> Text section
##############################

Good ol' Mister Rogers moves his Neighborhood into evening TV this week, giving new meaning to the term prime time. Called "Christmastime With Mister Rogers," the PBS special is the gentle minister's first, after 27 years of working in the medium. He has spent 15 of those years in front of the cameras, entertaining and guiding America's pre-schoolers, in a manner rivaled perhaps only by Captain Kangaroo.

The hour, Tuesday from 8-9 p.m., is loosely organized around the theme "what a difference one person can make." Rogers and a few familiar faces from his regular show -- Mr. and Mrs. McFeely (David Newell and Betsy Nadas), Francois Clemmons, Betty Aberlin, Joe Negri, Elsie Neal and Audrey Roth -- are planning a holiday get-together. A young and delightful 12-year-old ballerina, Stephanie, who is to dance for the celebration, is down in the dumps because her family is stranded with car trouble and it looks like they won't make it in time for the festivities.

As things are prone to do on television, they work out for the best, and Stephanie and her family are reunited in time for the big show, but only after she and Fred have articulated through fantasy and make-believe, the messages of Christmas: hope, caring and love.

Those messages, so typical of Fred Rogers' style, are relayed through a dream sequence, a pair of stories, and a visit to the Neighborhood of Make-Believe. It is a difficult collection to describe, as are most fantasies, but not to watch. There are character switches at work here not unlike those that happen in "The Wizard of Oz."

Chorale director Clemmons' friend in real life becomes the "person who makes things go right," also called the Music Man because he can coax musical sounds out of an ordinary stick. In the make-believe segments, Stephanie's stranded parents and little brother become the principal characters in her own made-up story about a desert family looking for one of their members, and finding him with the help of a song, a Christmas carol.

These juxtapositions of personnel might confuse the adult watcher, especially the cynical "that couldn't happen" type. But the children in the audience, still without the smoke screens of logic and scientific disbelief, will surely not object.

And the hour is wound together with such an easy, soft touch, that parents need not worry about getting their young ones to unwind after watching. Unlike some of the commercial network Christmas specials that have been keeping children up past their bedtimes lately, and then exciting them so much that they can't get to sleep anyway, "Christmastime With Mister Rogers" is a quiet show. It is a kind of lullaby, dropped in the middle of the hullabaloo.

##############################

> Raw data
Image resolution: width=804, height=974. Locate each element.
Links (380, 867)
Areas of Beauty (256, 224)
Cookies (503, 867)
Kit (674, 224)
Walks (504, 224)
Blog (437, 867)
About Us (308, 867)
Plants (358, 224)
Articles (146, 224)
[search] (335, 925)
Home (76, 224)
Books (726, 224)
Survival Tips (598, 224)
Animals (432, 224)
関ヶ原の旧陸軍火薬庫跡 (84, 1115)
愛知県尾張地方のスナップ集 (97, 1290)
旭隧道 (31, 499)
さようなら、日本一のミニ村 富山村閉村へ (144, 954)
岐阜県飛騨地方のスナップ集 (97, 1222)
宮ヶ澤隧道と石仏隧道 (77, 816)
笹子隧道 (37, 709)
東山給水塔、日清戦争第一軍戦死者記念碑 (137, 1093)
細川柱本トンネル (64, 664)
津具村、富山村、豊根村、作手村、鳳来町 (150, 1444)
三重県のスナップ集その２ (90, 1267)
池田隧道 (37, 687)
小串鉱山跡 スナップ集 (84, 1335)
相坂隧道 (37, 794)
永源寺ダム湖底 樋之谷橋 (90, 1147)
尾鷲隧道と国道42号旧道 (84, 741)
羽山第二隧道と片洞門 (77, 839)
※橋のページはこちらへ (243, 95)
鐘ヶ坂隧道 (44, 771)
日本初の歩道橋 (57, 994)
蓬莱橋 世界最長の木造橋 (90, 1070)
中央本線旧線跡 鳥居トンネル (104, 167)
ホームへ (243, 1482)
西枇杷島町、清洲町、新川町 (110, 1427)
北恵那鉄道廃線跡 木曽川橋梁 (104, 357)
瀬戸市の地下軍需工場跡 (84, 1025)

##############################

> Your goal
Rewrite the passage of the review starting at "Chorale director Clemmons'" and ending at "surely not object.", replacing "Music Man" with "Melody Man".

> Output for this task
Chorale director Clemmons' friend in real life becomes the "person who makes things go right," also called the Melody Man because he can coax musical sounds out of an ordinary stick. In the make-believe segments, Stephanie's stranded parents and little brother become the principal characters in her own made-up story about a desert family looking for one of their members, and finding him with the help of a song, a Christmas carol.

These juxtapositions of personnel might confuse the adult watcher, especially the cynical "that couldn't happen" type. But the children in the audience, still without the smoke screens of logic and scientific disbelief, will surely not object.